SLOW FOOD WORLD – See How They Grow

Victor, nine, talks of his first experience with Italian cheese: ‘Today at cooking we had to grate cheese. It tasted like feet and vomit mixed together’. A Grade 5 student at Melbourne’s Collingwood College, he and his mates were making pesto sauce with basil just picked from their school’s herb garden.
Rewind twelve months, and welcome to year one of Collingwood College’s Kitchen Garden. By the garden gates and behind it all is Australia’s most famous chef, Stephanie Alexander, and her idea to teach children about real food. ‘I had been pondering the problem of how, if at all, children learn about food,’ she says. ‘For many children there is no way they can relate the food they see in bottles, packets and jars with soil, sunshine, ripeness and satisfying activity.’

She worried that ‘As young adults, many are tentative in their efforts to feed themselves and are unable to offer themselves one of life’s most accessible joys, sharing delicious food with family and friends every day’.
Convinced that these changes could not come about from lectures, nutritional charts and graphs, she developed the idea of working with a group of children to create a living and breathing kitchen garden and then preparing and cooking the harvested produce. The concept is somewhat similar in theory to Californian chef Alice Water’s Edible Schoolyard. The driving idea behind it all, Alexander explains, ‘is to give children a greater enjoyment of flavor and texture, a better understanding of cultural and culinary differences and an increased understanding of the relationship between growing things and caring for the environment’.

So, this time last year and after some initial enquiries, Alexander crossed paths with the perfect school for her project, and more importantly a supportive principal, Frances Laurino of Collingwood College. After a series of meetings, they decided to go ahead with a kitchen garden for students from grades 3-6 ranging in age from nine to thirteen. Collingwood is an inner city public school surrounded by high-rise buildings and very little green. Over 30 nationalities are represented on the roll.
The garden got off the ground, so to speak, in the early winter months of 2001. Alexander, Laurino and Co. had wasted little time in rounding up funding, a group of volunteers, an architect and a gardener to plan out the space. Parents volunteered their help and the kids had a marvelous time building up the garden beds, getting covered in mud and wobbling about behind wheelbarrows of soil.

◆ Entries supplied:

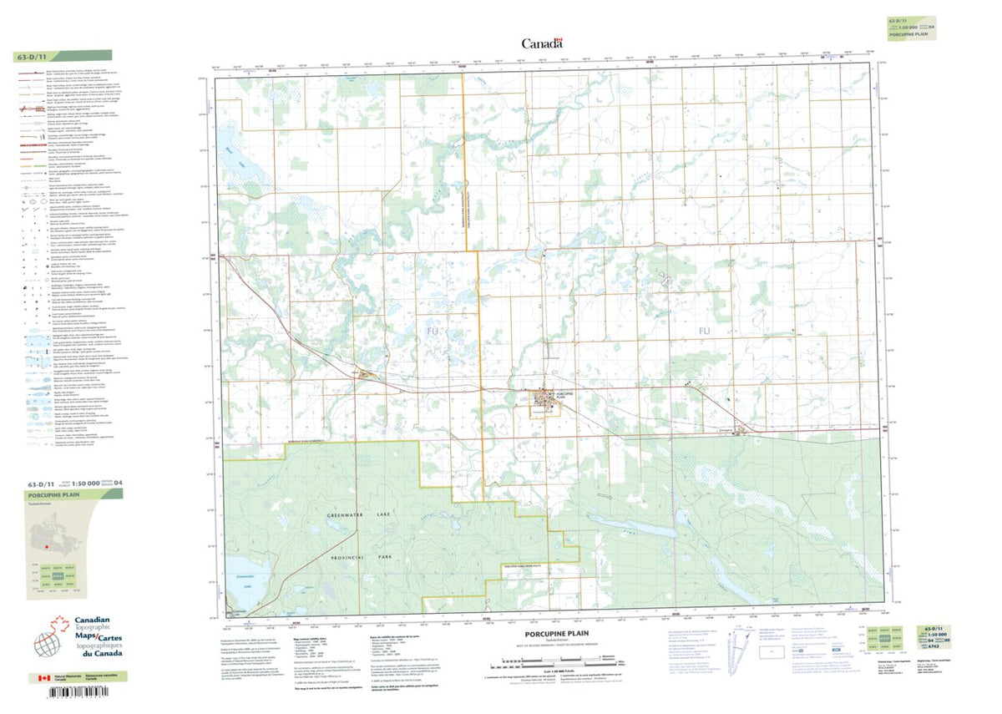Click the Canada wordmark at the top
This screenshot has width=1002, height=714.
click(x=542, y=43)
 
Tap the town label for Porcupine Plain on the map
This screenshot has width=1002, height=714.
click(x=566, y=395)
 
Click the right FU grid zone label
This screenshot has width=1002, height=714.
click(x=704, y=355)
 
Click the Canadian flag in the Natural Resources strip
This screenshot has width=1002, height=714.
click(x=39, y=679)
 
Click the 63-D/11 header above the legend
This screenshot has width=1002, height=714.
click(x=33, y=58)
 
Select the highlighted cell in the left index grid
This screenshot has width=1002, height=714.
click(x=58, y=576)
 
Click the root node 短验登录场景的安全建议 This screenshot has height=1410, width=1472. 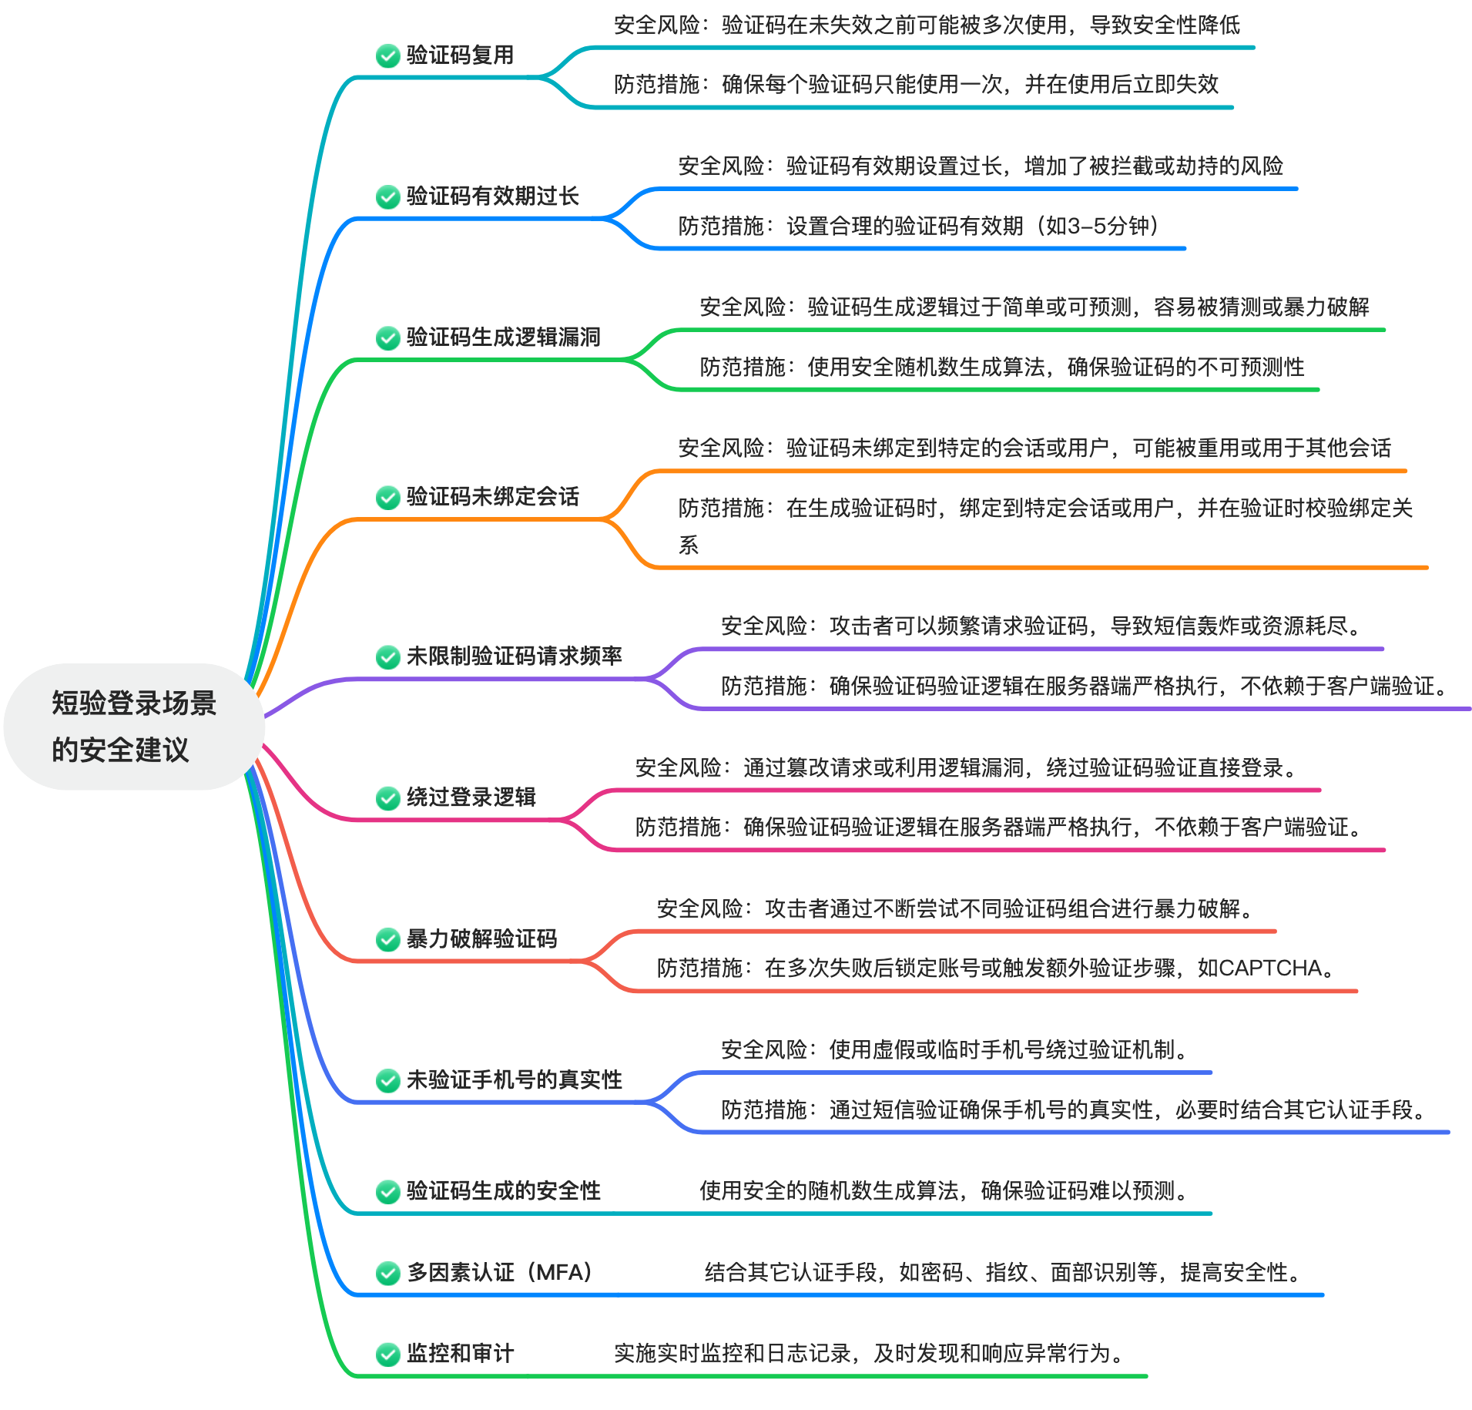133,726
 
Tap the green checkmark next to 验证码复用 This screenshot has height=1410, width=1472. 387,55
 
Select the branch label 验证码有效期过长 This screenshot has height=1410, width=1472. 492,196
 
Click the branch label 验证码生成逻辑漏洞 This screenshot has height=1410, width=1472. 503,337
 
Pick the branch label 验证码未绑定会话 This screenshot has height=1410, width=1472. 492,497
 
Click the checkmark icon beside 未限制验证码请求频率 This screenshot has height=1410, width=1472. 387,656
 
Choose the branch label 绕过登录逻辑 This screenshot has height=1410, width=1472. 471,797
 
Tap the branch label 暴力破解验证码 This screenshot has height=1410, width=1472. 481,939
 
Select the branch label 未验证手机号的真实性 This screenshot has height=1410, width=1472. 514,1080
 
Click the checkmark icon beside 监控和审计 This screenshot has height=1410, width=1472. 387,1354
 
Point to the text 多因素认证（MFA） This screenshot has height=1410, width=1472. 499,1272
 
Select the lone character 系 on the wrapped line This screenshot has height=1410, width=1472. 688,546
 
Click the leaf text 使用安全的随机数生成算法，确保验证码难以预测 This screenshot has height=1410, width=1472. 944,1191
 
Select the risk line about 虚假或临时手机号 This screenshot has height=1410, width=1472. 955,1050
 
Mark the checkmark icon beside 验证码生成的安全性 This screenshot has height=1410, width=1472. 387,1191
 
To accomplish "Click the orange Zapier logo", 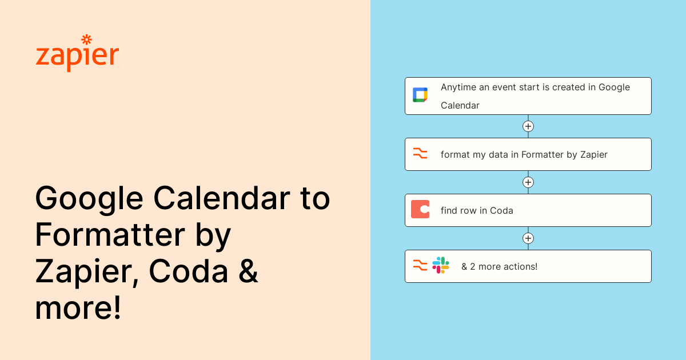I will coord(77,56).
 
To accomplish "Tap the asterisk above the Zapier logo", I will coord(86,39).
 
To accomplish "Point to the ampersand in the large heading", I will coord(248,272).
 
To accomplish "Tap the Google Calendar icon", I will coord(420,95).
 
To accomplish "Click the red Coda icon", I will coord(420,210).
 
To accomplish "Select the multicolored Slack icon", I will coord(441,265).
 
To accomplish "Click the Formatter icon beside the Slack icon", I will coord(420,265).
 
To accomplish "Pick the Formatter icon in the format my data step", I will coord(420,154).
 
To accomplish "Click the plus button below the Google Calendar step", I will coord(528,126).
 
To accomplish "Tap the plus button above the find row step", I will coord(528,182).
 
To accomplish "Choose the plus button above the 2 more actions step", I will coord(528,238).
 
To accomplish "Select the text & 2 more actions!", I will coord(499,266).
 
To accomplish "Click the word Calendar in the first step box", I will coord(460,105).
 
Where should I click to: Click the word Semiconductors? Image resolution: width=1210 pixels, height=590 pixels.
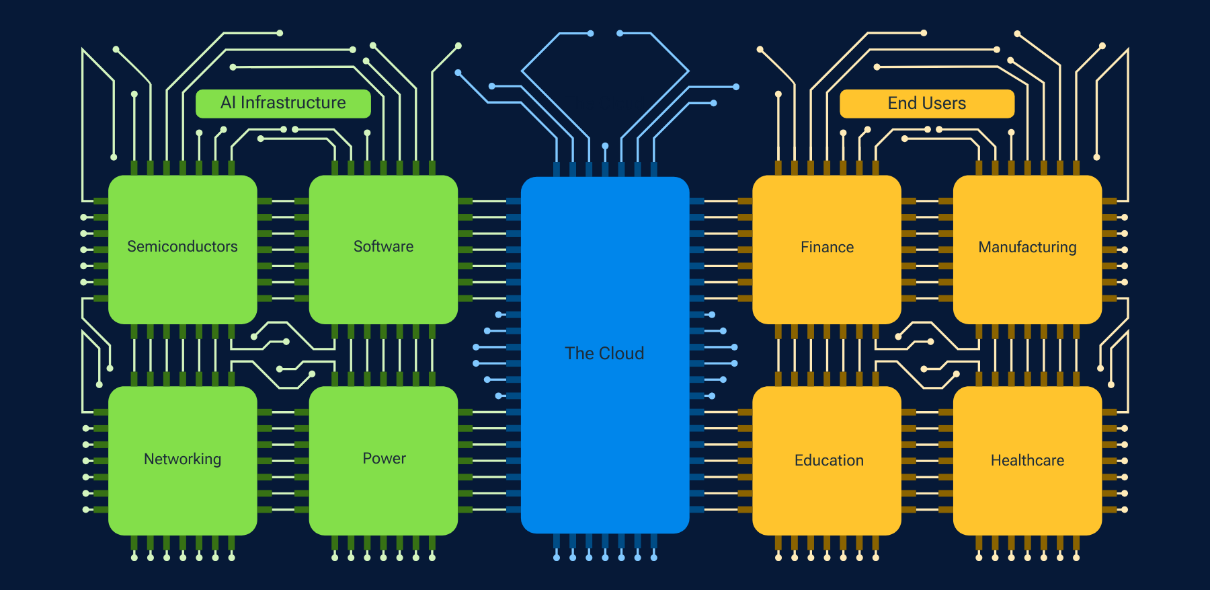(182, 247)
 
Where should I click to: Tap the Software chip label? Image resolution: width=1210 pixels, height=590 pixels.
(383, 247)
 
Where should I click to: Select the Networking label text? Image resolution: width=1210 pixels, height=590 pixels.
(182, 459)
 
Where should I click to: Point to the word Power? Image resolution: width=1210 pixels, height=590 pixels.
(384, 458)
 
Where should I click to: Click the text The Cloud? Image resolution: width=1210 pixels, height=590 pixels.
(604, 353)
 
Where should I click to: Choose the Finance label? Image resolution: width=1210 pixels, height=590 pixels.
(827, 248)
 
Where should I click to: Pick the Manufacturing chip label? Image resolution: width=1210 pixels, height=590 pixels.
(1027, 248)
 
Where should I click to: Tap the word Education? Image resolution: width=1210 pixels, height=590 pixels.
(829, 460)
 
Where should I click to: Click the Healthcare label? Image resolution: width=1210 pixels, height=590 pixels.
(1027, 460)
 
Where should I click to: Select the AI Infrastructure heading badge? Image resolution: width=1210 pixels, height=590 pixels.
(283, 104)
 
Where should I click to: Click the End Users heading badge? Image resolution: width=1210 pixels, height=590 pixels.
(926, 104)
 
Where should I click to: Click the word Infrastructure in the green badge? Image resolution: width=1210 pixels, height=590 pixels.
(293, 103)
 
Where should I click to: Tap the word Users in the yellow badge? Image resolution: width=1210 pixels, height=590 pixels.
(944, 104)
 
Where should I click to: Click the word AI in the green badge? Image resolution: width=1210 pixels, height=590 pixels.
(228, 103)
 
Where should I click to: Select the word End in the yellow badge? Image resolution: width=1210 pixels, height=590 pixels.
(902, 104)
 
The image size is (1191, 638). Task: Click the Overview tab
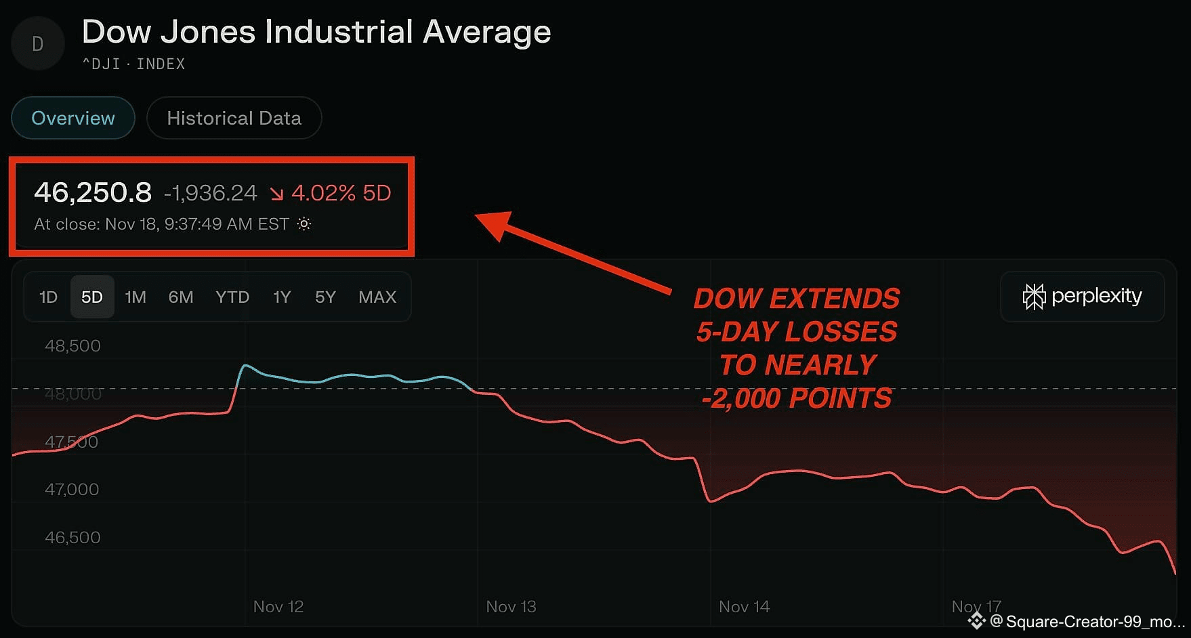(x=73, y=118)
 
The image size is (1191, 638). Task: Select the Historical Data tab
(x=234, y=118)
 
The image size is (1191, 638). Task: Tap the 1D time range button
(x=48, y=297)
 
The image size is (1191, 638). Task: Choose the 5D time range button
(x=92, y=297)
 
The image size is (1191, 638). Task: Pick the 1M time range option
(x=135, y=297)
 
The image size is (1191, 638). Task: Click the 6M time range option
(x=181, y=297)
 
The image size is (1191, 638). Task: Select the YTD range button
(x=232, y=297)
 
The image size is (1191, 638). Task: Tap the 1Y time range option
(x=282, y=297)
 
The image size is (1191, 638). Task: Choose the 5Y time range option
(x=325, y=297)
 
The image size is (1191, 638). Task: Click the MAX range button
(x=377, y=297)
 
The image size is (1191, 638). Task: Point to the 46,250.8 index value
(x=93, y=193)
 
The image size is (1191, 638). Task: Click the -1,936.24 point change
(x=211, y=194)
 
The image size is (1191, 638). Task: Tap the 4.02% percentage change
(x=323, y=193)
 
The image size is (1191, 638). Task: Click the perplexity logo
(x=1082, y=297)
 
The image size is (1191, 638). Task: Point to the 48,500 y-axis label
(x=72, y=346)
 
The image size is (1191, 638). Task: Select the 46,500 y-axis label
(x=72, y=538)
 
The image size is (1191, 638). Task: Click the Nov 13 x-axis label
(x=511, y=607)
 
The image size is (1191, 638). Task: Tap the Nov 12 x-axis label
(x=278, y=607)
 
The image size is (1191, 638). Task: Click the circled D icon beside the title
(x=38, y=44)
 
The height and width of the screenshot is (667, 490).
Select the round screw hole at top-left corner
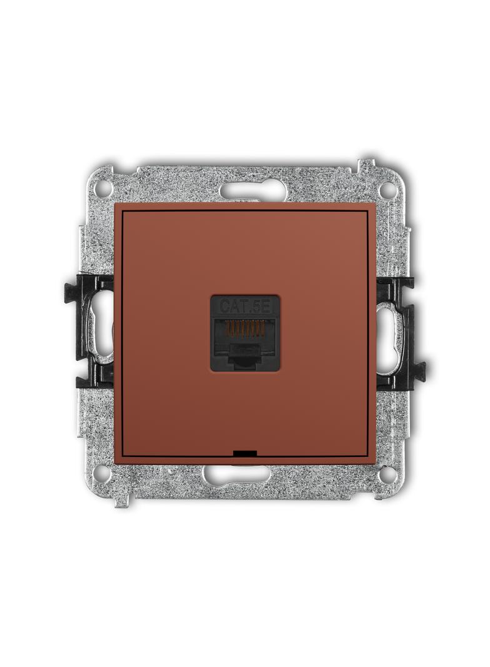[x=104, y=188]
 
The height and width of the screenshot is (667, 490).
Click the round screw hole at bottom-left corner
[x=104, y=472]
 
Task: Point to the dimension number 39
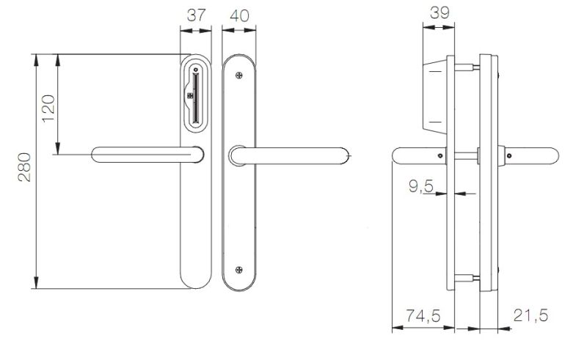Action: click(x=439, y=12)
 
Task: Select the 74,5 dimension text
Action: click(x=423, y=316)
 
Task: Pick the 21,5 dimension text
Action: click(x=530, y=316)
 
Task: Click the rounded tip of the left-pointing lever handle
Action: click(x=97, y=154)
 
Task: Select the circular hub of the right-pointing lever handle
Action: click(x=236, y=155)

◆ Exercise set:
1. According to the kitchen garden article, how many nationalities are represented on Collingwood College's roll?
2. Write out everything in the kitchen garden article from "Victor, nine, talks" down to "school’s herb garden.", word for word.
3. Pick up the kitchen garden article after its last sentence and keep writing.

◆ The answers:
1. Over 30 nationalities.

2.
Victor, nine, talks of his first experience with Italian cheese: ‘Today at cooking we had to grate cheese. It tasted like feet and vomit mixed together’. A Grade 5 student at Melbourne’s Collingwood College, he and his mates were making pesto sauce with basil just picked from their school’s herb garden.

3.
The first crops to go in were raspberry canes and an almond tree. Once the ground warmed up, a herb garden was established, plus a composting area, worm farm, numerous raised vegetable beds and a fruit tree orchard. There was an old kitchen on the school grounds, and though unused for several years, it only needed a good clean plus a few touches of TLC and it too was ready to go.
As Peta Christensen, the project’s head gardener, told the Collingwood open-day gathering last month, ‘The children have been involved with nearly every process from designing, building, creating pathways, soil testing, planting trees, tending the garden, propagating and saving seeds, to making scarecrows’.

Christensen’s job is to look after the garden and keep six classes of children busy for one period of an hour each week. They then spend two periods in the kitchen, preparing a complete meal, enjoying it together and cleaning up afterwards.
Alexander spends half a day in the kitchen per week, working with Peta Heine, the Kitchen Garden’s cook, in creating the dishes according to what Christensen figures will be in season and ripe to harvest.
Of course, there were always going to be hurdles. Like the time the first row of garden beds collapsed into a soggy heap thanks to a damp, low location and quite a bit of rain. The beds were absorbing too much water, drowning the plants and killing off the goodness in the soil.

Christensen called a group of children and volunteers who she swiftly put to work with spades, digging out a new drainage system. ‘The kids really seem to love digging,’ she noted, before continuing with the happy news that, ‘After a few setbacks, the garden really is flourishing’. Remarkably (considering the open location), it remains vandal- and damage-free.
Setbacks aside, the first crop, a healthy windfall of beetroot, was harvested in November, and Heine and Alexander soon had the children whipping up batches of beetroot and chocolate chip muffins and warm beetroot salads with balsamic and dill. Silverbeet was the next bumper crop, and the kitchen team showed the children how to use it in dishes such as silverbeet stewed in olive oil, currants and pine nuts, silverbeet with cheese sauce and breadcrumbs and marinated feta cheese wrapped in silverbeet leaves and grilled.

Part of the broad bean crop was turned into a dip puréed with mint, while the tomatoes were mixed into a summer salad with mint, spring onion and sang choy bao. Any produce the garden can’t supply is donated by Melbourne’s Queen Victoria Market. As Anna Dollard, from Alexander’s office says, ‘’The garden will never be entirely self-sufficient, it just isn’t feasible to plant out the whole school’.
Anna continues, ‘The dishes are simple, but there’s no dumbing down for kids – it’s real food, not baby food and they appreciate that they’re being treated like grown-ups’.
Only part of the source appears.